Dataset ▸
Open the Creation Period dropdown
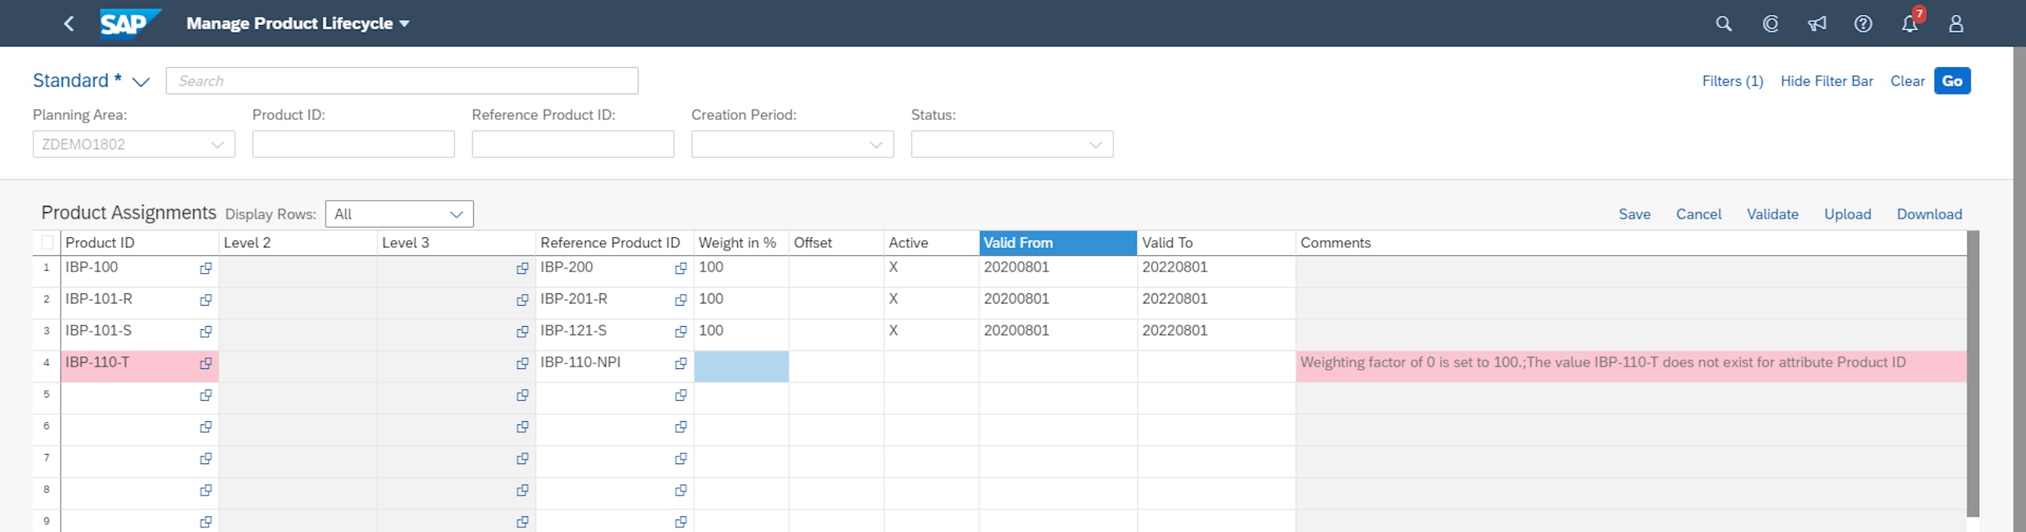The width and height of the screenshot is (2026, 532). tap(875, 145)
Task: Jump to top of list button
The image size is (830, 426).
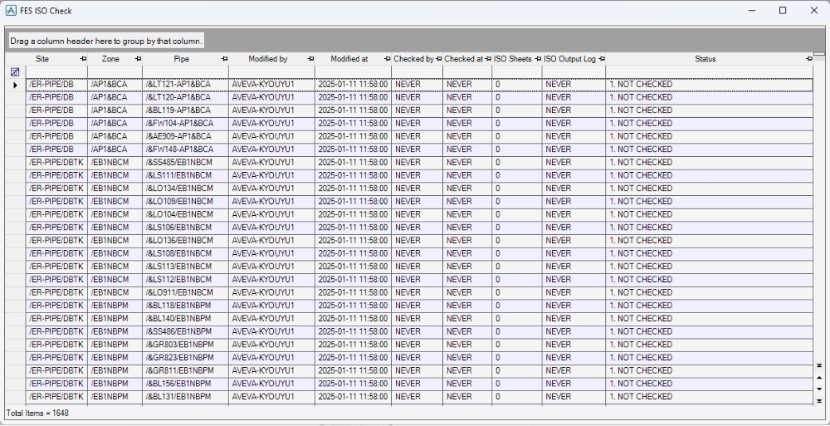Action: 819,365
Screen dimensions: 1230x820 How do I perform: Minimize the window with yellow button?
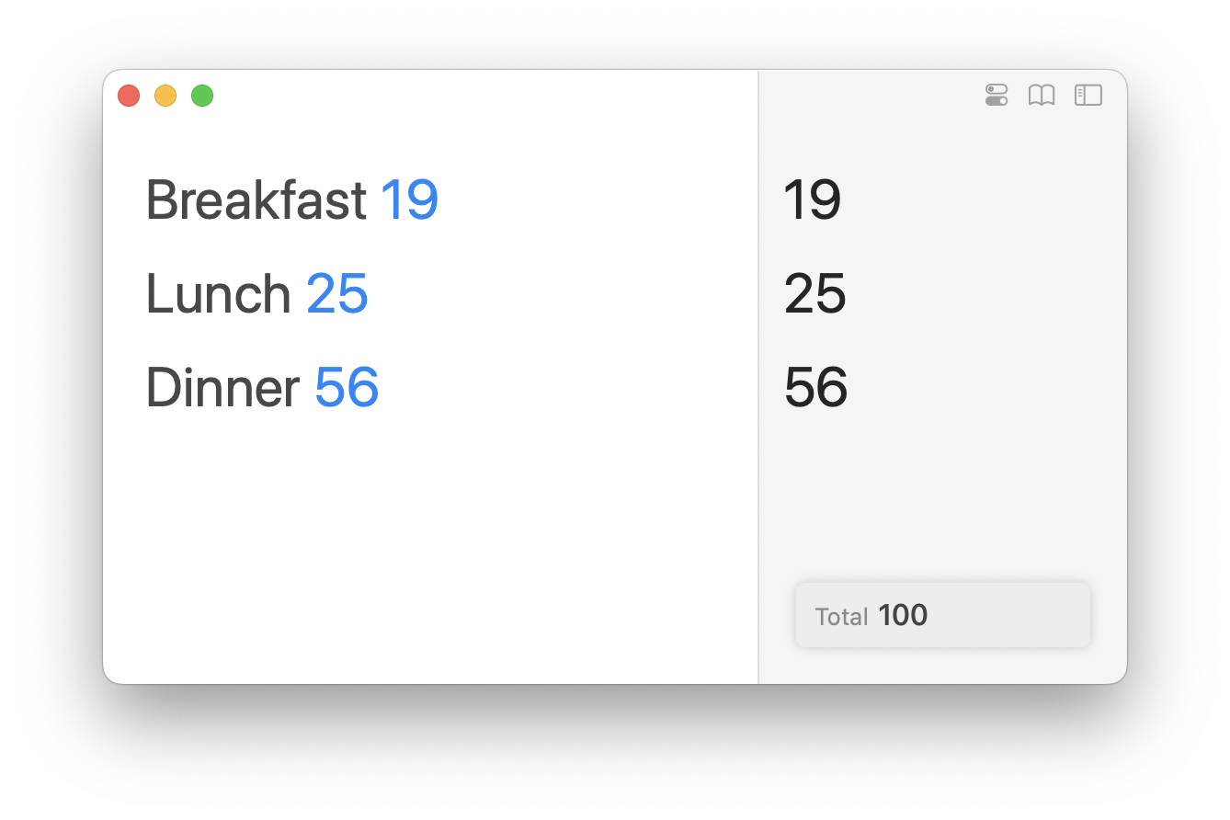pos(165,96)
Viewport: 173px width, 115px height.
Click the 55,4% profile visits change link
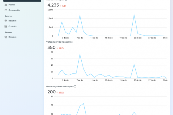coord(61,48)
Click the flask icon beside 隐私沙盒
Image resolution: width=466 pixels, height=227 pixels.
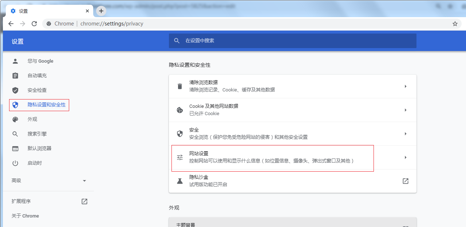(179, 181)
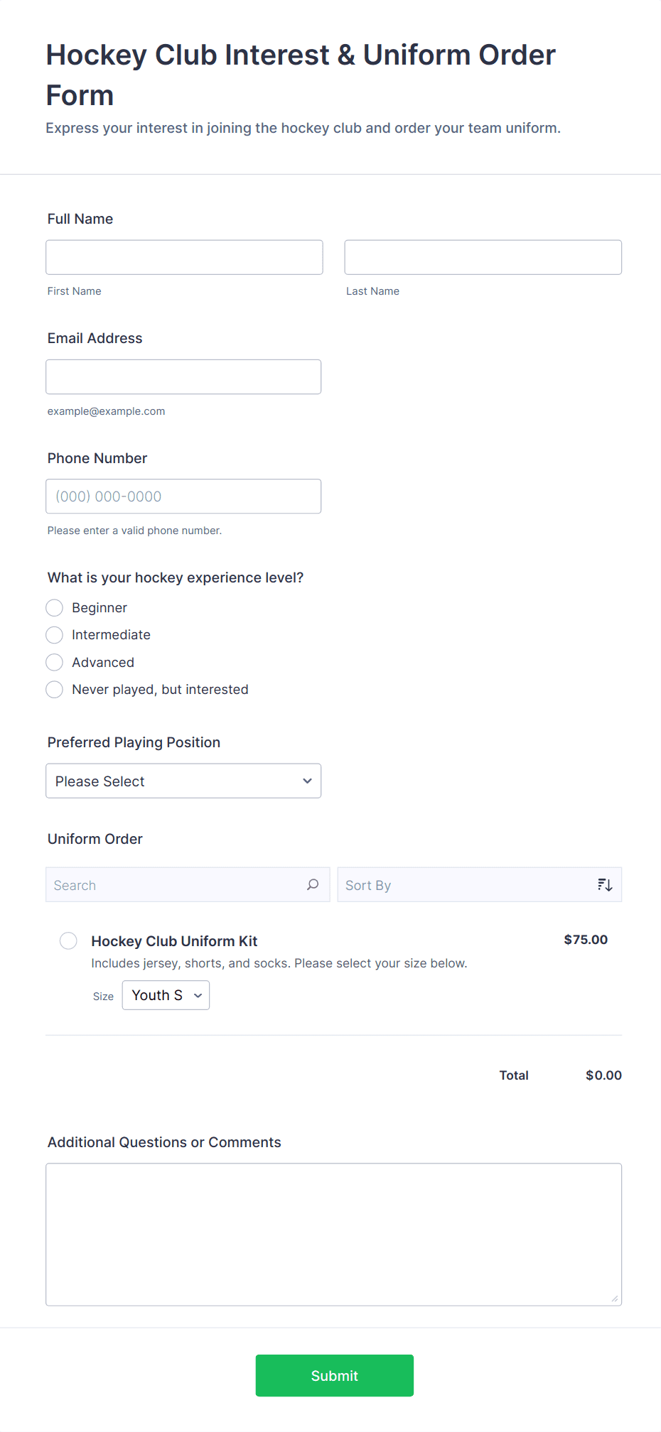Open the Youth S size dropdown
Viewport: 661px width, 1432px height.
(165, 995)
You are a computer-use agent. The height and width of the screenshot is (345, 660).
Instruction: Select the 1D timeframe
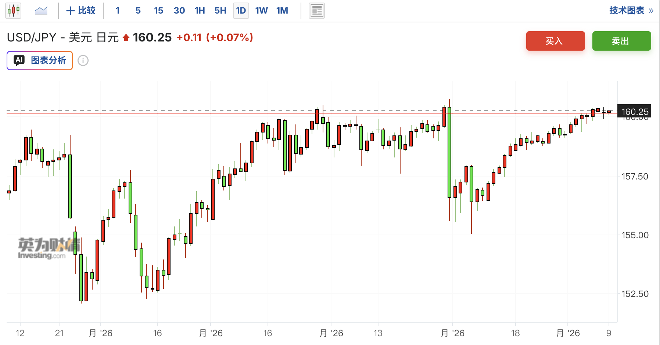[x=241, y=11]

The task ▸ With pictures omitted, copy exactly the lines from the one containing "Screen dimensions: 1230x820" through the final line of the listing, both included.

Written reply ▸
Screen dimensions: 1230x820 How do I perform: Minimize the window with yellow button?
pos(165,96)
Viewport: 173px width, 115px height.
Click the 55,4% profile visits change link
coord(61,48)
Click the flask icon beside 隐私沙盒
Image resolution: width=466 pixels, height=227 pixels.
(179, 181)
Open the Youth S size dropdown
Viewport: 661px width, 1432px height.
(165, 995)
You are a computer-use agent. The height and width of the screenshot is (345, 660).
Instruction: Select the 1D timeframe
[x=241, y=11]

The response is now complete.